For the past couple of years, I've been going on intermittent trips through my home state of Oregon to explore some of the many desolate places within. Oregon holds the record for the highest number of "ghost towns" in the United States.
These abandoned places hold a piece of the history of Western migration in the U.S. As pioneer settlers moved West in the 1800s, they sprinkled themselves throughout Oregon, making territories. When production of the first transcontinental railroad surged throughout Oregon, any towns that were not accessible via train were left in the dust. What we are left with is over 200 ghostly towns. But it's not only the ghosts of the past that remain in these places; there are still few people who choose to live in some of the towns.

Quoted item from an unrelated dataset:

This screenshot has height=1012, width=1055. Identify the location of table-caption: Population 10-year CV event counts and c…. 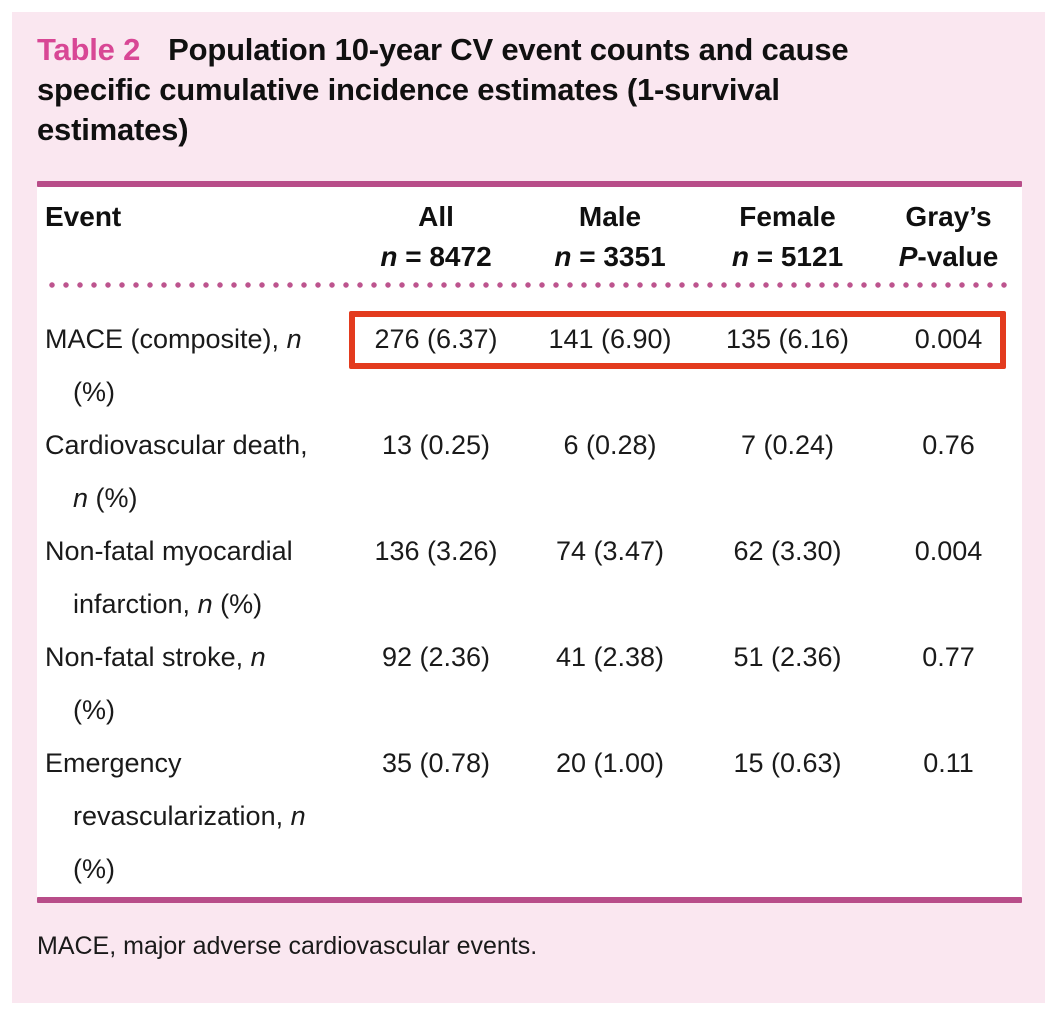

These small populations feel eerie and private, as if to say "We live in the middle of nowhere for a reason, so stay out."
Oregon also has a hidden history of keeping out people of colour. During slavery, there were laws in place forbidding Black people to enter the state. No slaves, no Black people period. Believe it or not, there were laws prohibiting people of colour from buying property in certain areas up until the 1990s.
Being a city dweller, these histories make me contemplate the majority of my state in a new light--the legacy Oregon has created. Has Oregon created an atmosphere that says "Stay Out"?